━━ Data for this task

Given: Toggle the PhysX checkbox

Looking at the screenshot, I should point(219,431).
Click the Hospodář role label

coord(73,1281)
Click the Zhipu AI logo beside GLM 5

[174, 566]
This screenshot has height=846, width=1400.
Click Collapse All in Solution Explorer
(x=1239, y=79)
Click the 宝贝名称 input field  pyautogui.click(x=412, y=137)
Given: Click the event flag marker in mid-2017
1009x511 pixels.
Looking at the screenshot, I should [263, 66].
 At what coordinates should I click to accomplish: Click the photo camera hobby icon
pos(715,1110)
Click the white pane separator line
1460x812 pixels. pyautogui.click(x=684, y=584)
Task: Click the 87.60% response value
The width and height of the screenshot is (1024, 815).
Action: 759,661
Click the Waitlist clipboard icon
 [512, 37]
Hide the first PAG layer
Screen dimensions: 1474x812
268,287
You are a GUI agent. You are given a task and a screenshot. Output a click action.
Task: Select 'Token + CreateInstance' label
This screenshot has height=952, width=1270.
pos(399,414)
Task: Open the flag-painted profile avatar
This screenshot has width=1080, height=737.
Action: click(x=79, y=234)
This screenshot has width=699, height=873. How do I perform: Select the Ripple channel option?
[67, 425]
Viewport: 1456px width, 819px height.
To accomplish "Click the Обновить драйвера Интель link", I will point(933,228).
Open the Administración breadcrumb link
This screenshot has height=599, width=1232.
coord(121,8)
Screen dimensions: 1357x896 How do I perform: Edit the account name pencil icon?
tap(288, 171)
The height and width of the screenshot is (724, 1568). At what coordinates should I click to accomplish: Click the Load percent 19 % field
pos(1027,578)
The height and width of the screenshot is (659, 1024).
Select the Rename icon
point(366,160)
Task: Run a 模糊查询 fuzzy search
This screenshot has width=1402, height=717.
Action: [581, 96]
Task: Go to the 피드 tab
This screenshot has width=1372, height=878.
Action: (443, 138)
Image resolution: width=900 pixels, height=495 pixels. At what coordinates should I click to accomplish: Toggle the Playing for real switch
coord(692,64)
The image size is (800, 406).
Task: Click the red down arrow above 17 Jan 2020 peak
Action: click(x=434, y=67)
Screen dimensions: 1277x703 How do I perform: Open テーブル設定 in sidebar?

━━━━

▶ **Aim of the task**:
Could you lay out the entries as a Markdown table with a Row column for the line number and a Line column for the text? Begin at the very first line of the entries, stop after the line that contains "pos(1027,578)", and leave out blank lines.

▶ **Answer in full**:
| Row | Line |
|---|---|
| 1 | Given: Toggle the PhysX checkbox |
| 2 | Looking at the screenshot, I should point(219,431). |
| 3 | Click the Hospodář role label |
| 4 | coord(73,1281) |
| 5 | Click the Zhipu AI logo beside GLM 5 |
| 6 | [174, 566] |
| 7 | This screenshot has height=846, width=1400. |
| 8 | Click Collapse All in Solution Explorer |
| 9 | (x=1239, y=79) |
| 10 | Click the 宝贝名称 input field  pyautogui.click(x=412, y=137) |
| 11 | Given: Click the event flag marker in mid-2017 |
| 12 | 1009x511 pixels. |
| 13 | Looking at the screenshot, I should [263, 66]. |
| 14 |  At what coordinates should I click to accomplish: Click the photo camera hobby icon |
| 15 | pos(715,1110) |
| 16 | Click the white pane separator line |
| 17 | 1460x812 pixels. pyautogui.click(x=684, y=584) |
| 18 | Task: Click the 87.60% response value |
| 19 | The width and height of the screenshot is (1024, 815). |
| 20 | Action: 759,661 |
| 21 | Click the Waitlist clipboard icon |
| 22 |  [512, 37] |
| 23 | Hide the first PAG layer |
| 24 | Screen dimensions: 1474x812 |
| 25 | 268,287 |
| 26 | You are a GUI agent. You are given a task and a screenshot. Output a click action. |
| 27 | Task: Select 'Token + CreateInstance' label |
| 28 | This screenshot has height=952, width=1270. |
| 29 | pos(399,414) |
| 30 | Task: Open the flag-painted profile avatar |
| 31 | This screenshot has width=1080, height=737. |
| 32 | Action: click(x=79, y=234) |
| 33 | This screenshot has width=699, height=873. How do I perform: Select the Ripple channel option? |
| 34 | [67, 425] |
| 35 | Viewport: 1456px width, 819px height. |
| 36 | To accomplish "Click the Обновить драйвера Интель link", I will point(933,228). |
| 37 | Open the Administración breadcrumb link |
| 38 | This screenshot has height=599, width=1232. |
| 39 | coord(121,8) |
| 40 | Screen dimensions: 1357x896 How do I perform: Edit the account name pencil icon? |
| 41 | tap(288, 171) |
| 42 | The height and width of the screenshot is (724, 1568). At what coordinates should I click to accomplish: Click the Load percent 19 % field |
| 43 | pos(1027,578) |